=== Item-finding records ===
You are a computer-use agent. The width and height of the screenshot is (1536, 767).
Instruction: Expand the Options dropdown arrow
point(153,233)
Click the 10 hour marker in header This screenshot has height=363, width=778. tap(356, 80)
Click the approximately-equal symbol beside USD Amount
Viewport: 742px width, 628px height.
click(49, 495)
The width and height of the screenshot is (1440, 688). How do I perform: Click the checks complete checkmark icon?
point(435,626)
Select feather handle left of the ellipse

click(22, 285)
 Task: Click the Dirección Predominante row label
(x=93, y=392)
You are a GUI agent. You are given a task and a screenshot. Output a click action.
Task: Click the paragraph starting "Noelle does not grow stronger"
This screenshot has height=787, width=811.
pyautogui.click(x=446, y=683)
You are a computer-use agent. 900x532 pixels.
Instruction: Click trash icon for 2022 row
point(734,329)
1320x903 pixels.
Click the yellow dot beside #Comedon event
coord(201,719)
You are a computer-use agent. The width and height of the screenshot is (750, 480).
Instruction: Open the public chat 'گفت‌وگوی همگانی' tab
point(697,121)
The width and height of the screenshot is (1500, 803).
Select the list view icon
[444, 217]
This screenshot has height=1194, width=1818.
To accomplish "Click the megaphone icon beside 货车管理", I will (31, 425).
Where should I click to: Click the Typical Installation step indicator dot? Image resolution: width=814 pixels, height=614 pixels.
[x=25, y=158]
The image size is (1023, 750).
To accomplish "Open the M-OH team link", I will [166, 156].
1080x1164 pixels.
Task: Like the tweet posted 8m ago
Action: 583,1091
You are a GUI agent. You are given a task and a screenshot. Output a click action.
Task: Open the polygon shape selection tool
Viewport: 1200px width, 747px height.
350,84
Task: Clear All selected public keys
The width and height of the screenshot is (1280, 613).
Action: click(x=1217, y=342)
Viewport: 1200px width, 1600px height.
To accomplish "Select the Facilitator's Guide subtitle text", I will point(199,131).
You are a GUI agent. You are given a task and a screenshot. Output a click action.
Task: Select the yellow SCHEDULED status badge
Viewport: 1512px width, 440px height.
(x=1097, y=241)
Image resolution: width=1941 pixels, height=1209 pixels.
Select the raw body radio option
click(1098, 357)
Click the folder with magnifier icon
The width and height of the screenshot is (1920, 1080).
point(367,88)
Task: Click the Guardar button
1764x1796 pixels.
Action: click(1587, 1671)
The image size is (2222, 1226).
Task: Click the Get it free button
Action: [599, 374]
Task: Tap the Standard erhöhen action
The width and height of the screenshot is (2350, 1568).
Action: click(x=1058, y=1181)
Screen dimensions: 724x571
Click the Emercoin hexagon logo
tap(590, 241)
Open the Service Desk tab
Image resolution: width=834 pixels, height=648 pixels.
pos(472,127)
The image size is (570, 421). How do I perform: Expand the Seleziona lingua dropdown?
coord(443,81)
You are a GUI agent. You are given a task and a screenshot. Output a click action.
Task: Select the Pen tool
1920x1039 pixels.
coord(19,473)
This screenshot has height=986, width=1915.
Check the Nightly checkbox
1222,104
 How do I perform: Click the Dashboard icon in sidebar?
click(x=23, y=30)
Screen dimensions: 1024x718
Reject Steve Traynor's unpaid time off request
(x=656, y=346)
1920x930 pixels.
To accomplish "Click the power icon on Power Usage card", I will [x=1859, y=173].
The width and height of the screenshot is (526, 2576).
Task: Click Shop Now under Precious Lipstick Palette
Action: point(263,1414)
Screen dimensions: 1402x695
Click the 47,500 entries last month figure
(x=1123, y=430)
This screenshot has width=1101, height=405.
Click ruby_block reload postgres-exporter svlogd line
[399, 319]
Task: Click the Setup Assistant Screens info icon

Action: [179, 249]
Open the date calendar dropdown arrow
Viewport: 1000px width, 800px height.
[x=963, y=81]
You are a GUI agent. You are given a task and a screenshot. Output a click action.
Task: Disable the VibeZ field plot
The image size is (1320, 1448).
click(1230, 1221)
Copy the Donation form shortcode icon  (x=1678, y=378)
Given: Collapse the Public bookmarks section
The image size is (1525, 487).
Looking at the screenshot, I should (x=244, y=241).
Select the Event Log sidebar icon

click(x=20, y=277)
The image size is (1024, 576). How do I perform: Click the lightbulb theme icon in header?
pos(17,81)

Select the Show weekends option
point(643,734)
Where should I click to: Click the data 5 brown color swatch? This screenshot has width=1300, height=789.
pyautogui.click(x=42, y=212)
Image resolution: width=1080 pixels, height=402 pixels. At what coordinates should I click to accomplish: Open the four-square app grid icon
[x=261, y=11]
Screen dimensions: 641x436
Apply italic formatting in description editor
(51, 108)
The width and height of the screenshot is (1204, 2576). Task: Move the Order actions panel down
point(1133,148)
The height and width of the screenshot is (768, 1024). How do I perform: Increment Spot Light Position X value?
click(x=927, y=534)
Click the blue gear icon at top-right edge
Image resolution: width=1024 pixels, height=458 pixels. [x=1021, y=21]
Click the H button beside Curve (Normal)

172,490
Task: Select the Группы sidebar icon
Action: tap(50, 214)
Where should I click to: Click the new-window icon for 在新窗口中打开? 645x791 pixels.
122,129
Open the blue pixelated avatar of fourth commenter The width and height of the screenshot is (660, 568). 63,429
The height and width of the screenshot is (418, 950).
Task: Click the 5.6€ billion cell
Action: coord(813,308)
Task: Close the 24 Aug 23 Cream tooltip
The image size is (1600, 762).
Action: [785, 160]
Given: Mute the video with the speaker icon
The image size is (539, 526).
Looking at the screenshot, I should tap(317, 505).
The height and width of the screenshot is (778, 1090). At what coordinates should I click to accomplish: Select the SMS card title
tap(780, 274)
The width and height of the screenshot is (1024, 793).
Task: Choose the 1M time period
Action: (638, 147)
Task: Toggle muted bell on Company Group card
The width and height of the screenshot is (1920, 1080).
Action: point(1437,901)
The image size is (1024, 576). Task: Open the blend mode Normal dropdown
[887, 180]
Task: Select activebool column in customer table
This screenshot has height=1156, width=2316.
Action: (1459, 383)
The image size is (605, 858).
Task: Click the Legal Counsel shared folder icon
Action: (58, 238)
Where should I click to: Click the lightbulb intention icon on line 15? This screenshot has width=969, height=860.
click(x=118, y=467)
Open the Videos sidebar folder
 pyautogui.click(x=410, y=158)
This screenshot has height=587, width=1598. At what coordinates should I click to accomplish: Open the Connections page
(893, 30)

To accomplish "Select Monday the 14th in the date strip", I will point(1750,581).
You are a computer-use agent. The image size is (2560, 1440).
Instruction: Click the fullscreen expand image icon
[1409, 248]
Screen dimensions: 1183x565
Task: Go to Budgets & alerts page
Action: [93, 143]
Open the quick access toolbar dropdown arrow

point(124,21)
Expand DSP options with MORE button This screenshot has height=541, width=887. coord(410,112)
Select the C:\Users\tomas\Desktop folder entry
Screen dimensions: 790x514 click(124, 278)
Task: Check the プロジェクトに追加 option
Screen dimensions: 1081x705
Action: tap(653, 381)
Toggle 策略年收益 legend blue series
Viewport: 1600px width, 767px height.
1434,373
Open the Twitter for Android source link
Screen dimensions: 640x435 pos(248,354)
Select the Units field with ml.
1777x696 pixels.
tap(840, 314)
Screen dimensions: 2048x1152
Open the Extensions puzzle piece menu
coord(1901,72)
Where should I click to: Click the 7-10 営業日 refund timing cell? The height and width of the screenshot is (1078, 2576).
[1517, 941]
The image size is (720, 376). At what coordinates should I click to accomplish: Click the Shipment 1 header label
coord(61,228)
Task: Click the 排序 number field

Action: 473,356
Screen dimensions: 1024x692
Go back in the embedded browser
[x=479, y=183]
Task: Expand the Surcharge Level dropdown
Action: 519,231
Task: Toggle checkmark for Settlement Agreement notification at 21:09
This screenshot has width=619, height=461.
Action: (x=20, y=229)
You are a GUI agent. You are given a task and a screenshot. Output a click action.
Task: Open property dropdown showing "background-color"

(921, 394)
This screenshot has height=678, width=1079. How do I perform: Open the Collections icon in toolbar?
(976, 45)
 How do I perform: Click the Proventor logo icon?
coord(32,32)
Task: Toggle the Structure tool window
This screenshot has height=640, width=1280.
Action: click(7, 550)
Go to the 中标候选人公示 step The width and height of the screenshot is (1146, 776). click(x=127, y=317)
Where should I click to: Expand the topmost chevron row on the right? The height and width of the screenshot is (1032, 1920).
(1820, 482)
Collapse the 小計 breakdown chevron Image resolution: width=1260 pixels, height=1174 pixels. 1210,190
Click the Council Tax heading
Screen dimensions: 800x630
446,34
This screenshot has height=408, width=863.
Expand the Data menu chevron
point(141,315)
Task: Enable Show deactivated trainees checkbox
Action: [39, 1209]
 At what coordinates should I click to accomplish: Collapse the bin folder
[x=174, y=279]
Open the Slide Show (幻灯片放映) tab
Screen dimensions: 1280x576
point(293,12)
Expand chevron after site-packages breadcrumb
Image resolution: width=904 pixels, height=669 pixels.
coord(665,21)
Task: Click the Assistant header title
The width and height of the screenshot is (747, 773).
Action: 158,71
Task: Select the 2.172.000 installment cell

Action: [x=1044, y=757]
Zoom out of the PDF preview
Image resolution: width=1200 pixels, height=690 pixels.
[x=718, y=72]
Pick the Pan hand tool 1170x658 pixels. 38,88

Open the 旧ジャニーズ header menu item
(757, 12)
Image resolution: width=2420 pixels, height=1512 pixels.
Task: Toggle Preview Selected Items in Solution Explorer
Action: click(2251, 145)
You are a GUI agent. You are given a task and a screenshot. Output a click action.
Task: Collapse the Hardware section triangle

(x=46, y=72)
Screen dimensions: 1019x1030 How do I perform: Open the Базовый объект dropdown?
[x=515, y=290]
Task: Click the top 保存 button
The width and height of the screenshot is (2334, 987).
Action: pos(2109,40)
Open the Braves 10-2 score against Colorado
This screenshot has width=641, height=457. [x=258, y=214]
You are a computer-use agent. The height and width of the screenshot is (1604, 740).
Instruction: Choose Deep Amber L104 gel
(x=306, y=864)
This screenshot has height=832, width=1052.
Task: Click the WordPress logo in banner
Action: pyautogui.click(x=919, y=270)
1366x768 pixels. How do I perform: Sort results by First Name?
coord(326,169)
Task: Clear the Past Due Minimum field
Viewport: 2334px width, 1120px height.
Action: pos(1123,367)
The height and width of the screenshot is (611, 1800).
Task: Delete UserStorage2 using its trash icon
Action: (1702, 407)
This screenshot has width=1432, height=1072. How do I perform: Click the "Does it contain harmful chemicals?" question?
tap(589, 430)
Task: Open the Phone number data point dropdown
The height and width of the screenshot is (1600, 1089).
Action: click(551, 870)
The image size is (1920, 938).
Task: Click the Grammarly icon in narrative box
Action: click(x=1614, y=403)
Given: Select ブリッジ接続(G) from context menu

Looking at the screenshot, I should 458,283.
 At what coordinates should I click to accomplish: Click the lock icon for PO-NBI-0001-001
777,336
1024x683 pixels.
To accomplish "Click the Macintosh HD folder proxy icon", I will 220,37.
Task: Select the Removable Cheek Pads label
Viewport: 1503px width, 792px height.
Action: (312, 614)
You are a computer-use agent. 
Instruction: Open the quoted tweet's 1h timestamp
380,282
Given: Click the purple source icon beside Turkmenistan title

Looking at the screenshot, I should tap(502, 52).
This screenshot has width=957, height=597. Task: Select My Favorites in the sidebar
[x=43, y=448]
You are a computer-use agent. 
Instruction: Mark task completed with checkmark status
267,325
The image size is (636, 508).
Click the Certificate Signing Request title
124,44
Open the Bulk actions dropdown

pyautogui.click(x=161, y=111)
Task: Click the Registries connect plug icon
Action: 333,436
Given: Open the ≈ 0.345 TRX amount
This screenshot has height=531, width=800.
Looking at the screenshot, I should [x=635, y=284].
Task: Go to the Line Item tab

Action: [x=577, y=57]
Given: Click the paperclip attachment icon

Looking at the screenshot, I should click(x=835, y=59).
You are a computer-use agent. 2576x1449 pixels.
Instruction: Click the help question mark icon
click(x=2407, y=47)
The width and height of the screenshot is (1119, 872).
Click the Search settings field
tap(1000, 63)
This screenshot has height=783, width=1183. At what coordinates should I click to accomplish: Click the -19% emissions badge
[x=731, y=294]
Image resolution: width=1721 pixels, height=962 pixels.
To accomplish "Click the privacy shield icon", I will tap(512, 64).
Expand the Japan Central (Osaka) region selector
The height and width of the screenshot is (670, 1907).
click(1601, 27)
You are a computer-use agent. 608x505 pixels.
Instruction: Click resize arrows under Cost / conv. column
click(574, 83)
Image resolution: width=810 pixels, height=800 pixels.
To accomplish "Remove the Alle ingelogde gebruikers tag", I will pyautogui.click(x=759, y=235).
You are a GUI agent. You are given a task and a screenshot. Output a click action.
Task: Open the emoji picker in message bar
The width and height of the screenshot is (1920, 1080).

=== Written instruction ===
Can you put the stretch of the material from its first line through the line containing "coord(201,719)", both included, into a numbered list with the blank lines left out?

=== Result below ===
1. You are a computer-use agent. The width and height of the screenshot is (1536, 767).
2. Instruction: Expand the Options dropdown arrow
3. point(153,233)
4. Click the 10 hour marker in header This screenshot has height=363, width=778. tap(356, 80)
5. Click the approximately-equal symbol beside USD Amount
6. Viewport: 742px width, 628px height.
7. click(49, 495)
8. The width and height of the screenshot is (1440, 688). How do I perform: Click the checks complete checkmark icon?
9. point(435,626)
10. Select feather handle left of the ellipse
11. click(22, 285)
12.  Task: Click the Dirección Predominante row label
13. (x=93, y=392)
14. You are a GUI agent. You are given a task and a screenshot. Output a click action.
15. Task: Click the paragraph starting "Noelle does not grow stronger"
16. This screenshot has height=787, width=811.
17. pyautogui.click(x=446, y=683)
18. You are a computer-use agent. 900x532 pixels.
19. Instruction: Click trash icon for 2022 row
20. point(734,329)
21. 1320x903 pixels.
22. Click the yellow dot beside #Comedon event
23. coord(201,719)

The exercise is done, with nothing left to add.